St. Andrews University is one of a number of universities in Ireland that have had to make changes to admissions policies in the wake of a series of suicides.
In March, it announced that students from the UK and the US were not eligible for its Irish admissions scheme, and that students could apply for admission only from the European Union.
The policy was widely criticised, with many saying it was discriminatory.
St Andrews has now announced it will not accept US and UK applicants.

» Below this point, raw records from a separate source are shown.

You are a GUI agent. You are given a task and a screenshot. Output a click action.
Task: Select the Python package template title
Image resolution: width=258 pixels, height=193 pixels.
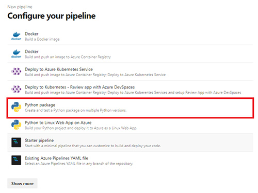40,105
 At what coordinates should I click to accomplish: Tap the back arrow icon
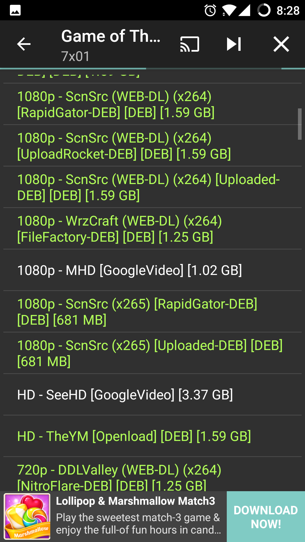click(x=24, y=44)
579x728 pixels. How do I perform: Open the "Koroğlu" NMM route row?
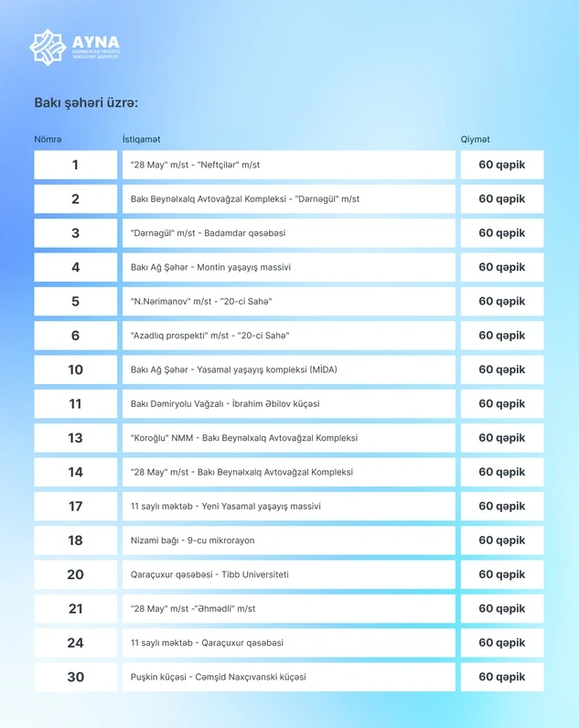(244, 438)
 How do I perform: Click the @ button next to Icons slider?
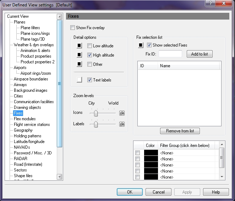122,113
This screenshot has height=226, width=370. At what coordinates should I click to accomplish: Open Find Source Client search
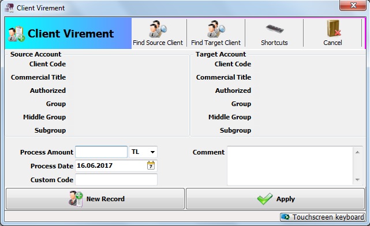click(158, 33)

“We’re disappointed to hear of the recent suicides at St Andrews University, and we’re working closely with St Andrews to ensure a smooth transition to the new admissions scheme for students from both the UK & US,” the university said in a statement.
“Students from these countries will no longer be able to apply for a visa under our current admissions regime.”
The policy will be phased in to allow students from these two countries to continue to apply, but there will be a transition period where students from St Andrews will only be able apply to St Andrews if they have a visa.
“As part of this process, we have agreed with the UK government to review its student visa scheme.”
In May, the British government also announced it was not offering a visa to US and Canadian students who were studying at St Andrew.
The US Department of Education said it was investigating the issue.
A spokesperson for the Department of Foreign Affairs and Trade said: “As part to its commitment to ensure that we protect and advance our citizens’ interests and freedoms, the Department is reviewing our policy for international students and ensuring they can be included in the scheme.”